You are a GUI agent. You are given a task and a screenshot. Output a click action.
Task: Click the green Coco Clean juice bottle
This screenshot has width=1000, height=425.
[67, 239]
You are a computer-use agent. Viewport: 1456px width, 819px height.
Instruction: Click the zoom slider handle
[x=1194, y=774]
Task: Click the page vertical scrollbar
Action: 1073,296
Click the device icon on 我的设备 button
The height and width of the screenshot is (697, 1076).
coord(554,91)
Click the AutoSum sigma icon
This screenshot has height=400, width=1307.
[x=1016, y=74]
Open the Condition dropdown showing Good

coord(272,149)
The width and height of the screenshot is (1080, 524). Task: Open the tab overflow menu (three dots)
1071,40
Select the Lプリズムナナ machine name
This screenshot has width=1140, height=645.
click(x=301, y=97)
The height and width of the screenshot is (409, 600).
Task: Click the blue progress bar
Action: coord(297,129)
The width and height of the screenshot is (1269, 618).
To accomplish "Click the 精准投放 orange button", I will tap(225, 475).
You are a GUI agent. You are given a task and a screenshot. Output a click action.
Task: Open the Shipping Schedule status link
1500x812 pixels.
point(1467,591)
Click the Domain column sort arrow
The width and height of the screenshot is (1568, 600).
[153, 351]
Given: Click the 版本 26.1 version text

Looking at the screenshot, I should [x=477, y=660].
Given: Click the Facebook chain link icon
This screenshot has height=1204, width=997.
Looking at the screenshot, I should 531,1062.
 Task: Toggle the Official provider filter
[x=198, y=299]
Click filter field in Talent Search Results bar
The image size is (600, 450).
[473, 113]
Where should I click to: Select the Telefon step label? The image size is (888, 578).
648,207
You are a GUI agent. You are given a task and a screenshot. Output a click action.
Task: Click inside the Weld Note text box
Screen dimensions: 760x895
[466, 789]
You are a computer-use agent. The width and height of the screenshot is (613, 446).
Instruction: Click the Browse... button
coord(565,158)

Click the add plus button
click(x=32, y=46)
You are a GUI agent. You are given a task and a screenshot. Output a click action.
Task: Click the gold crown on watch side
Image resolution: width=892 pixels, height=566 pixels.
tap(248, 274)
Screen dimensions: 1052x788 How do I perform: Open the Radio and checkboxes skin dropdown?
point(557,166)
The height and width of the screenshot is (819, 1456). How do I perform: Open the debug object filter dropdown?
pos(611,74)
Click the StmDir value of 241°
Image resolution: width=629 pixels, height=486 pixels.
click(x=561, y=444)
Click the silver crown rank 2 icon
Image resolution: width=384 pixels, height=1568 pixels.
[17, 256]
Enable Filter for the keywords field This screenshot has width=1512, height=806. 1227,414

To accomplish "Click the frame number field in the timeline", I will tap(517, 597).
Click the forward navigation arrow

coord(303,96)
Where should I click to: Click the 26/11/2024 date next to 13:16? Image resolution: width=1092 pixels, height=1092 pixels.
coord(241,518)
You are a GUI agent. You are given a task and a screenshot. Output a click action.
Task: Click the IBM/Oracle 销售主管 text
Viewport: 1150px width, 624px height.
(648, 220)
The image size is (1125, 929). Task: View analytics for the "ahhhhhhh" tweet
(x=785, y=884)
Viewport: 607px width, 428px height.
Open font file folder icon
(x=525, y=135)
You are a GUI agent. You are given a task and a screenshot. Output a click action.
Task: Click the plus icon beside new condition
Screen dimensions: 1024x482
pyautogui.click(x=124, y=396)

-*-*-

(Written exercise):
Turn every line of the items above into a numbered list, leaving out the blank lines.

(Result of this exercise):
1. You are a GUI agent. You are given a task and a screenshot. Output a click action.
2. Task: Click the green Coco Clean juice bottle
3. This screenshot has width=1000, height=425.
4. [67, 239]
5. You are a computer-use agent. Viewport: 1456px width, 819px height.
6. Instruction: Click the zoom slider handle
7. [x=1194, y=774]
8. Task: Click the page vertical scrollbar
9. Action: 1073,296
10. Click the device icon on 我的设备 button
11. The height and width of the screenshot is (697, 1076).
12. coord(554,91)
13. Click the AutoSum sigma icon
14. This screenshot has height=400, width=1307.
15. [x=1016, y=74]
16. Open the Condition dropdown showing Good
17. coord(272,149)
18. The width and height of the screenshot is (1080, 524). Task: Open the tab overflow menu (three dots)
19. 1071,40
20. Select the Lプリズムナナ machine name
21. This screenshot has width=1140, height=645.
22. click(x=301, y=97)
23. The height and width of the screenshot is (409, 600).
24. Task: Click the blue progress bar
25. Action: coord(297,129)
26. The width and height of the screenshot is (1269, 618).
27. To accomplish "Click the 精准投放 orange button", I will tap(225, 475).
28. You are a GUI agent. You are given a task and a screenshot. Output a click action.
29. Task: Open the Shipping Schedule status link
30. 1500x812 pixels.
31. point(1467,591)
32. Click the Domain column sort arrow
33. The width and height of the screenshot is (1568, 600).
34. [153, 351]
35. Given: Click the 版本 26.1 version text
36. Looking at the screenshot, I should [x=477, y=660].
37. Given: Click the Facebook chain link icon
38. This screenshot has height=1204, width=997.
39. Looking at the screenshot, I should 531,1062.
40.  Task: Toggle the Official provider filter
41. [x=198, y=299]
42. Click filter field in Talent Search Results bar
43. The image size is (600, 450).
44. [473, 113]
45. Where should I click to: Select the Telefon step label? The image size is (888, 578).
46. 648,207
47. You are a GUI agent. You are given a task and a screenshot. Output a click action.
48. Task: Click inside the Weld Note text box
49. Screen dimensions: 760x895
50. [466, 789]
51. You are a computer-use agent. The width and height of the screenshot is (613, 446).
52. Instruction: Click the Browse... button
53. coord(565,158)
54. Click the add plus button
55. click(x=32, y=46)
56. You are a GUI agent. You are given a task and a screenshot. Output a click action.
57. Task: Click the gold crown on watch side
58. Image resolution: width=892 pixels, height=566 pixels.
59. tap(248, 274)
60. Screen dimensions: 1052x788 How do I perform: Open the Radio and checkboxes skin dropdown?
61. point(557,166)
62. The height and width of the screenshot is (819, 1456). How do I perform: Open the debug object filter dropdown?
63. pos(611,74)
64. Click the StmDir value of 241°
65. Image resolution: width=629 pixels, height=486 pixels.
66. click(x=561, y=444)
67. Click the silver crown rank 2 icon
68. Image resolution: width=384 pixels, height=1568 pixels.
69. [17, 256]
70. Enable Filter for the keywords field This screenshot has width=1512, height=806. 1227,414
71. To accomplish "Click the frame number field in the timeline", I will tap(517, 597).
72. Click the forward navigation arrow
73. coord(303,96)
74. Where should I click to: Click the 26/11/2024 date next to 13:16? Image resolution: width=1092 pixels, height=1092 pixels.
75. coord(241,518)
76. You are a GUI agent. You are given a task and a screenshot. Output a click action.
77. Task: Click the IBM/Oracle 销售主管 text
78. Viewport: 1150px width, 624px height.
79. (648, 220)
80. The image size is (1125, 929). Task: View analytics for the "ahhhhhhh" tweet
81. (x=785, y=884)
82. Viewport: 607px width, 428px height.
83. Open font file folder icon
84. (x=525, y=135)
85. You are a GUI agent. You are given a task and a screenshot. Output a click action.
86. Task: Click the plus icon beside new condition
87. Screen dimensions: 1024x482
88. pyautogui.click(x=124, y=396)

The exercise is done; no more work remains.